Scan the entries below. Return every line that includes "agent".

_ _ _

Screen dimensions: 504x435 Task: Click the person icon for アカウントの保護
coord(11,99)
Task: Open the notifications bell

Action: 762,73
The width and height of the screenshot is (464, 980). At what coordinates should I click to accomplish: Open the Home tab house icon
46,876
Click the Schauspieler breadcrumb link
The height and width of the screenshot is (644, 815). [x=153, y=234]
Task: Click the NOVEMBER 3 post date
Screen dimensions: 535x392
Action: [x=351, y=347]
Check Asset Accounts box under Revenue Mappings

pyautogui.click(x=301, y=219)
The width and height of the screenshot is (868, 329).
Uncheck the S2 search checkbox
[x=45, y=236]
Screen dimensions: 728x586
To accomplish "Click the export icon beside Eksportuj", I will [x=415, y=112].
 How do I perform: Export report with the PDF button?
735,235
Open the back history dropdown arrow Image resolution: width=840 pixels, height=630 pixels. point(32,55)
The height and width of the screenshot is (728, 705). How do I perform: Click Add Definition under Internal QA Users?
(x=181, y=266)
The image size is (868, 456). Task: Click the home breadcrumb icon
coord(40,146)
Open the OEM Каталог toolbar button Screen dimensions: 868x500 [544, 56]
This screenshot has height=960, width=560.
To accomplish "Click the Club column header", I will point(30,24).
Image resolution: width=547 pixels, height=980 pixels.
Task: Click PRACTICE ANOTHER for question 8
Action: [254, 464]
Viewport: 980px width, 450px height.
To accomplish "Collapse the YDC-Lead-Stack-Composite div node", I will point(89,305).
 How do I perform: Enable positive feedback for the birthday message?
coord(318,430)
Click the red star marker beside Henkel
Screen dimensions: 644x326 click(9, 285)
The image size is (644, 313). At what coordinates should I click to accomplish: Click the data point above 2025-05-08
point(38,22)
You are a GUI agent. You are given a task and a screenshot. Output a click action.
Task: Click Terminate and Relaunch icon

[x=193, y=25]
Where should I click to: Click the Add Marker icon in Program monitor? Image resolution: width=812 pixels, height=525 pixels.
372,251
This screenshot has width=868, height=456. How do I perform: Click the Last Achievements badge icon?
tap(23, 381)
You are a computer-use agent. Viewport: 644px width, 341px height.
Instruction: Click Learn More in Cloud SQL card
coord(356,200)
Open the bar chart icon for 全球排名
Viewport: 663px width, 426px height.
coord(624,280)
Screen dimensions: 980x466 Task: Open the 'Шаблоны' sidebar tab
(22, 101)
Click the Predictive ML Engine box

_ _ _

◆ **Completed exercise**:
You are a GUI agent. You are given a task and a screenshot. Output a click action.
You are a computer-use agent. Viewport: 644px width, 341px height.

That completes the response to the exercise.